With the advent of Private Networking on DigitalOcean I would like to replace my local physical Cloudera Hadoop cluster with a droplet based cluster. One of the great things about using DigitalOcean droplets is that you can take snapshots of any images and destroy the VMs while they are not in use and you aren’t charged for them. On the downside, the way that private networking is implemented on DigitalOcean Droplets doesn’t ensure any security as far as other hosts on the same private network, you should certainly take this into consideration when using the private network; While the bandwidth is free, it isn’t really private.
This post outlines a 4 host cluster costing $0.15/Hour (1x$0.06 + 3x$0.03 / hour) making it an extremely accessible platform.

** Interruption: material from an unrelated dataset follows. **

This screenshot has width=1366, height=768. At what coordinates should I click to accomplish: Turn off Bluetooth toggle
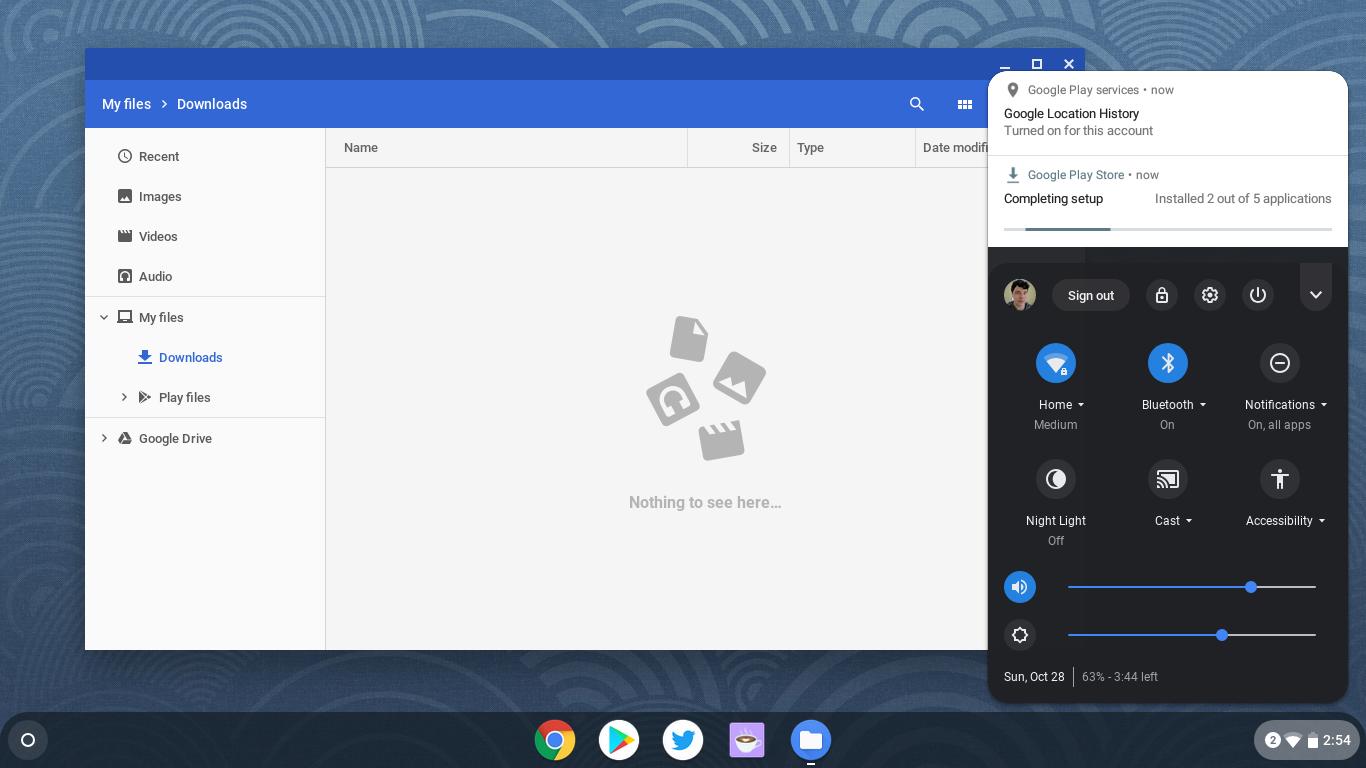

If your not familiar with DigitalOcean – they provide very simple very cheap Virtual Servers (droplets in DigitalOcean parlance).

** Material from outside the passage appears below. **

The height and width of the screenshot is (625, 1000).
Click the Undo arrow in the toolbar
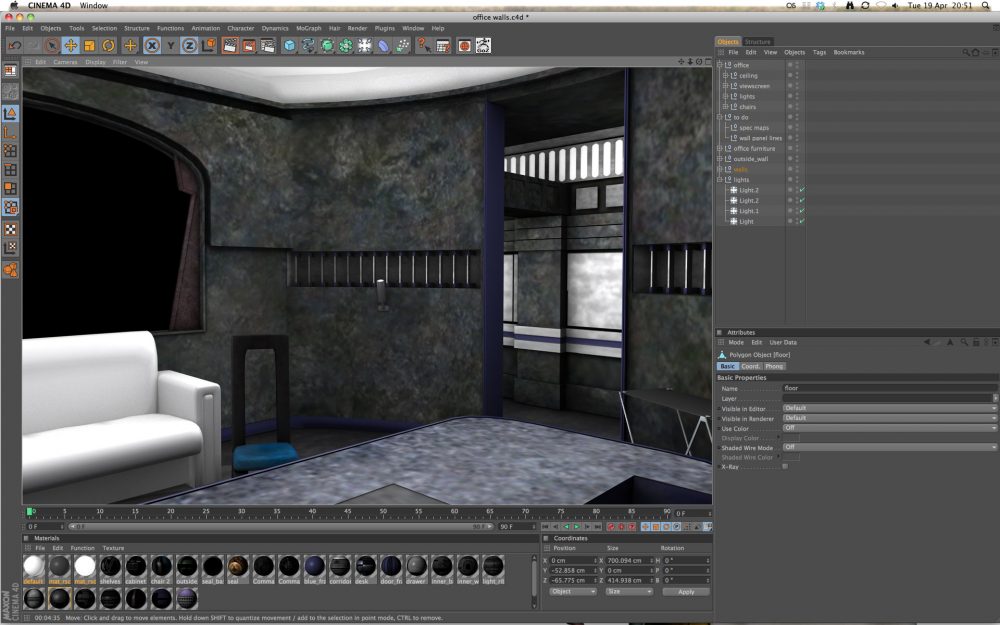[14, 45]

I will be using the Cloudera Manager Automated Installer Guide, I’ve found this to be a great tool for managing a cluster.
This post doesn’t cover the happy path – there are some pit-falls that I’ve documented here, along with errors (for those that run into the same issues). I’ll do a Happy Path post soon (and I’m making notes throughout this post) but this guide will get you there if you read through it carefully. Below are a few gotchas to keep in mind. The most important thing that this post provides is an indicator the you CAN do this on DigitalOcean Droplets!
- All nodes must use root with the same password (or a superuser with the same password and a no-password sudo capability).
- Each and every node must have a hosts file with a mapping of all the private IP’s to hostname for ALL the hosts (modify the /etc/hosts file).
- When you get the web interface up and running there will be a search screen, you need to enter ALL the nodes (including 1, the one you’re logged into with the Cloudera Manager installed).
- When I finally got the cluster to install properly I had cranked up the Cloudera Management server to a 4GB server based on the amount of RAM used in a failed incomplete install.
- Because of the lack of security in this situation, the first thing I do when the web interface for Cloudera Manager comes up is to change the admin password, logging out and back in restarts the install.
- Look for highlighted notes about issues that were resolved on later attempts
Creating the Droplet
Signing up on DigitalOcean is a snap, however it does require a credit card to get started. Once you have an account you can sign in and create Droplets (Virtual Servers) very simply and quickly.
It’s helpful to use a Hostname scheme that reflects what you are trying to accomplish.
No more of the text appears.